Experiments on post-mortem brain tissues from 60 deceased patients with Alzheimer’s disease (AD) and an AD animal model indicate that defects in insulin receptors at the blood–brain barrier contribute to brain insulin resistance in AD.
Earlier work has hinted at a role of insulin resistance in AD but mechanisms underlying the interaction between insulin and the blood brain barrier and whether perturbations in such interactions contributed to AD were unclear.
Scientists at the Université Laval in Québec and the Rush University Medical Center in Chicago clarify the mechanisms of insulin activity in microvessels of the brain and provide evidence of insulin resistance at the level of the blood-brain barrier, in the study “Cerebrovascular insulin receptors are defective in Alzheimer’s disease,” published in the journal Brain on Tuesday, supporting the idea that AD is a neurodegenerative disease with a strong metabolic component.
A mounting number of clinical trials on insulin-related drugs in AD and the importance of understanding how insulin impacts the brain inspired the current study, said senior author Frédéric Calon, PhD, a professor of pharmacy at the Institute of Nutrition and Functional Foods and the CHU de Québec–Université Laval Research Centre.
The findings may impact AD drug discovery efforts. “Several clinical trials are underway to assess the efficacy of diabetes drugs for Alzheimer’s disease,” said Calon. “Our study shows that drugs do not need to cross the blood–brain barrier of microvessels to affect brain insulin resistance. Instead, they can target insulin receptors located in cerebral microvessels. That expands the range of drugs that could be tested for Alzheimer’s.”
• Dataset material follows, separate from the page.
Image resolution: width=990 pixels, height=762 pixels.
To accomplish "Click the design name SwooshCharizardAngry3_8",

Elizabeth Rhea, PhD, research assistant professor at the University of Washington said, “Dr. Calon’s research team, led by graduate student Manon Leclerc, present exciting new data, uncovering an important role of the insulin receptor in cerebral microvessels. The results reveal additional information about the development of brain insulin resistance and a target for Alzheimer’s disease.” (Rhea was not involved in the current study.)
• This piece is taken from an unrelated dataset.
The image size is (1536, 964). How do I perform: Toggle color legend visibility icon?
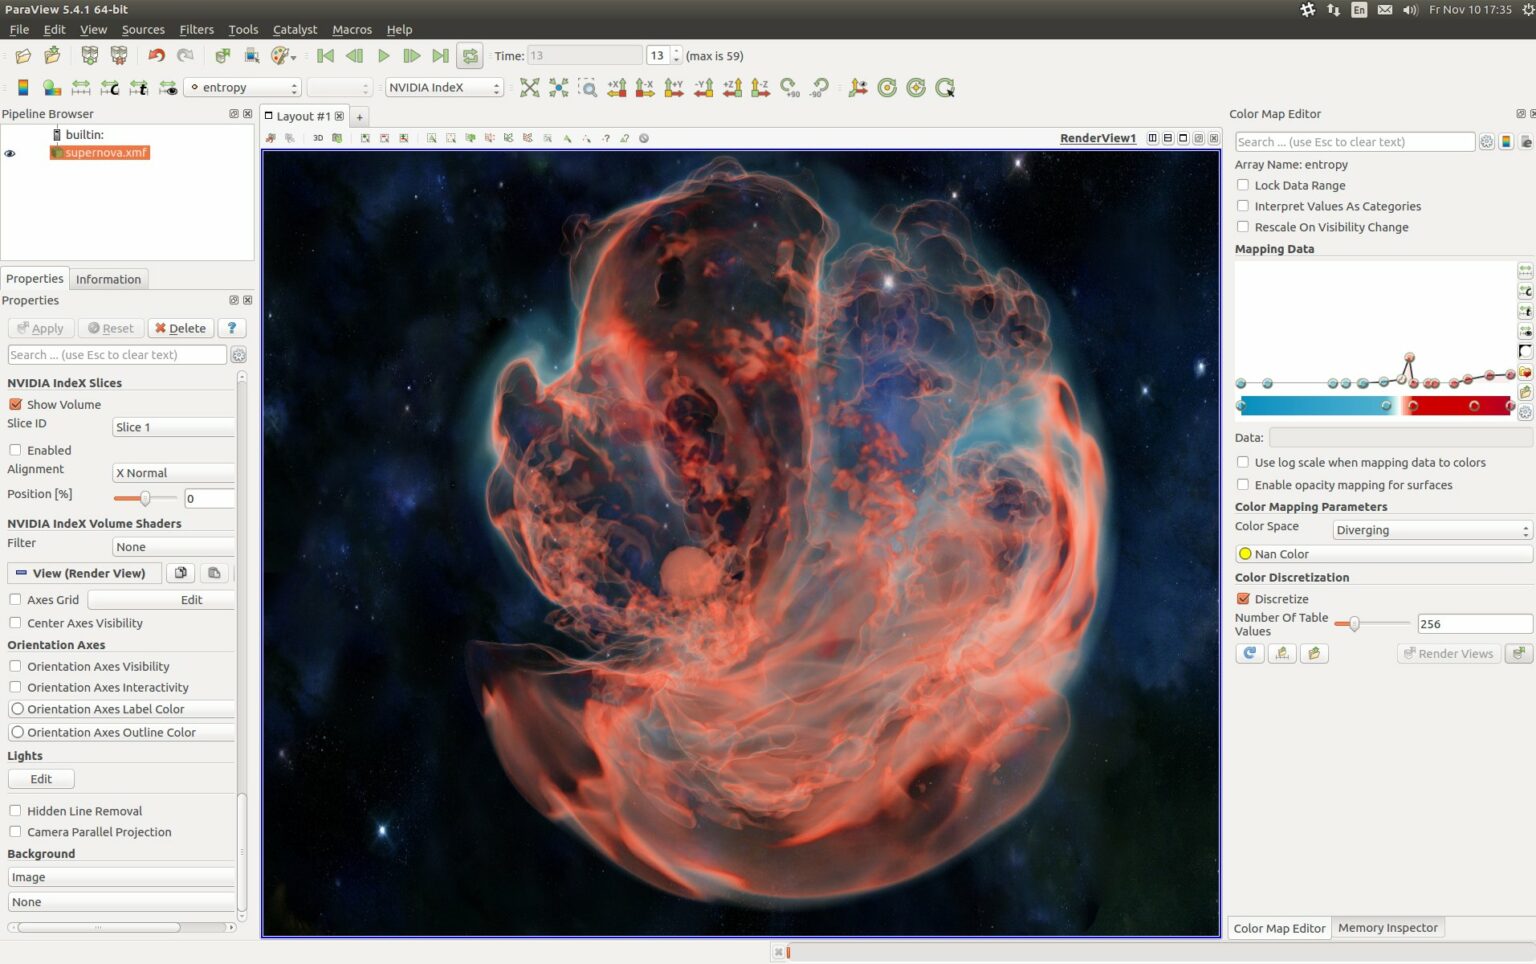[23, 88]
In both mice and humans, the study shows, cerebral insulin receptors (INSRs), specifically long isoforms of the receptor called INSRα-B, are found in large numbers on microvessels and not in the neurons of the brain parenchyma, as believed earlier. The authors observed that the density of INSRα-B in the microvessels of the parietal cortex was significantly decreased in AD patients.
AD patients with fewer INSRα-B receptors in microvessels performed worse on cognitive tests. A higher ratio of the receptors INSRα-A to B, which results from fewer INSRα-B receptors, is consistent with cerebrovascular insulin resistance reported in AD.
“The study is highly impactful, as it identifies the cerebrovascular [structure] as one of the main sites of brain insulin resistance as opposed to the brain parenchyma in patients with Alzheimer’s disease compared with controls,” said Hussein Yassine, MD, an associate professor of medicine at the Keck School of Medicine of University of Southern California, whose work also focuses on AD. (Yassine was not involved in the current study).
AD patients with fewer INSRα-B receptors in their microvessels had more beta-amyloid plaques and higher levels of β-site APP cleaving enzyme1 in the brain. However, vascular INSRα was positively correlated with levels of the insulin-degrading enzymes, neprilysin and P-glycoprotein, the investigators observed.
“We used a combination of intracarotid brain perfusion with capillary extraction to differentiate the activation of the insulin receptor in microvessels versus parenchyma,” said Calon.
Using intracarotid perfusion, the researchers quantified the transport rate of insulin across the blood–brain barrier and found it to be low (less than 0.03 μl/g·s). Moreover, administration of insulin receptor antagonist did not inhibit insulin transport across the blood–brain barrier. However, perfusion of insulin into the carotid artery activated INSRβ receptors in the microvessels through phosphorylation.
In mouse models of AD (3xTg-AD mice) activation of INSRβ receptors in the microvessels upon intracarotid insulin perfusion was blunted. INSRβ receptors in microvessels decreased with age and disease progression. This indicates, neuropathological mechanisms of AD induce insulin resistance at the level of the blood–brain barrier.
“Our findings suggest that the loss of alpha-B insulin receptors in brain microvessels contributes to insulin resistance in the brain and cognitive decline in people with Alzheimer’s disease,” said Calon. “Metabolic dysfunction exacerbates Alzheimer’s, and Alzheimer’s amplifies the metabolic problem. It’s a vicious circle.”
“Leclerc et al, show a modest correlation of the loss of insulin receptor action at the blood-brain barrier with clinical outcomes,” said Yassine. “This raises the prospect that this change may lead to cerebrovascular dysfunction. Important questions remain on whether type-2 diabetes without AD pathology can lead to similar changes providing a mechanism for the association of type-2 diabetes with increased AD risk.”
Calon’s future studies will focus on better understanding downstream mechanisms in astrocytes and neurons, and their impact on ongoing and future clinical trials.